### Problem to work on
In the separation post below, write out the stretch from "After I sent" through "and credit cards." again, substituting "summary" for "spreadsheet".
----- Selected text
I'm crossing x,y and z off my list. I've given up on sitting in person to do this so I'm doing the best I can to remember what was discussed months ago as the actual split has not been addressed since he was locked out of the house.

After I sent my pay stubs and requested his I sent a spreadsheet with who was taking what debt and where those debts will end up when paid off. At this point we've already splint household items, bank accounts, and credit cards.

I was business like to the T.

But, holy cow the kick back.... He went on to say how he has been working his arse off lately and I know how much he hates working like that. (I do but he can no longer blame me.... smile ) How I was not going to be going after his OT. WHAT? I'm just collecting docs needed for settlement. How I had better have a settlement in writing to sign by the end of the week. SERIOUSLY??? In 2 days? Even if everything was agreed to it will not be dictated and ready in 48hr. I held my ground. Said "ok, I will take everything I have at this point to atty and let her pursue subpoena for the remainder". Ended it....

5 min later he is back at it. Saying my atty is out to screw him over.... blah blah blah. But, now he is sending me the 2 most recent pay stubs. I reminded him I tried to meet with him 3 separate times to get this done. He fired back - you did not. I reminded him "Sunday and Tuesday of last week and last Sunday". He starts complaining on who gets the equity in the time share --- I state there is NO equity, its worthless and he was welcome to keep it if he thought it had value. He wanted to argue its real estate... I told him if he could find anywhere that states it has value he was welcome to present it.... Ended it...
----------
----- Dataset excerpts
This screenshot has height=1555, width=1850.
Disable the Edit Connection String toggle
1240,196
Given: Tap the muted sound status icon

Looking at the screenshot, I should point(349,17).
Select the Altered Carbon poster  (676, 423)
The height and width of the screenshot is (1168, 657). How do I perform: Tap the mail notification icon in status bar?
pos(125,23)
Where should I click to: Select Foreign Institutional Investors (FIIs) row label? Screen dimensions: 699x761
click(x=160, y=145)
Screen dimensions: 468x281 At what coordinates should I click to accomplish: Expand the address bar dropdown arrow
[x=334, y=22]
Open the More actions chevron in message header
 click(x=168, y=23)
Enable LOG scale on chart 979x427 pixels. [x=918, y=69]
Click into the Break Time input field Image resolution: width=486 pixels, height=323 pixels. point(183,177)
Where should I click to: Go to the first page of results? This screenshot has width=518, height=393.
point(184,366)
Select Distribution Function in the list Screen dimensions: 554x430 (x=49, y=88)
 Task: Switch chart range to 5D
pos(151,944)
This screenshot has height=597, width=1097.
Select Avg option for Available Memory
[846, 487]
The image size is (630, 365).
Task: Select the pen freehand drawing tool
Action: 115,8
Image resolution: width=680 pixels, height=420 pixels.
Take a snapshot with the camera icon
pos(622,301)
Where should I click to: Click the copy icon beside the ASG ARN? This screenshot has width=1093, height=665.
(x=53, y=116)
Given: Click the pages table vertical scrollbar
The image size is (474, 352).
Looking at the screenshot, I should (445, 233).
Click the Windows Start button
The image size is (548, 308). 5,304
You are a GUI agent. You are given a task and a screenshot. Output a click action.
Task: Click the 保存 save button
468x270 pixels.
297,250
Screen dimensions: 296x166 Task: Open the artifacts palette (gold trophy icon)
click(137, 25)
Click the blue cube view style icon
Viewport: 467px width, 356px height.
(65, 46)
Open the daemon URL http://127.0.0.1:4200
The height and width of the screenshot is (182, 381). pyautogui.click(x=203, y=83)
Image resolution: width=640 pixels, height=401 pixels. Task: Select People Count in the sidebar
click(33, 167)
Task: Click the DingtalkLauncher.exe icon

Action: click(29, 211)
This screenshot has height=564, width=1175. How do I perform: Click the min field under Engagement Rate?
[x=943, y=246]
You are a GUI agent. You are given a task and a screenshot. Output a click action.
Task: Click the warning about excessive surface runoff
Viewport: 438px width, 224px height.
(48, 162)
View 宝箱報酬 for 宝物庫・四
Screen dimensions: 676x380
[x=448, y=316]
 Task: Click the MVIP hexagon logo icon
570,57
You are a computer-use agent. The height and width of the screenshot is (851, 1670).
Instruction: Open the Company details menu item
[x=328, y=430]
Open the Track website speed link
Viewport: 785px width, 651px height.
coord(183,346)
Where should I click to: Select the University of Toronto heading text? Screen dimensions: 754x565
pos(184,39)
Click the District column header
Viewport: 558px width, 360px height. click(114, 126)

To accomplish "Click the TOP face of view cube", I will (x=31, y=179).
----------
### Expected answer
After I sent my pay stubs and requested his I sent a summary with who was taking what debt and where those debts will end up when paid off. At this point we've already splint household items, bank accounts, and credit cards.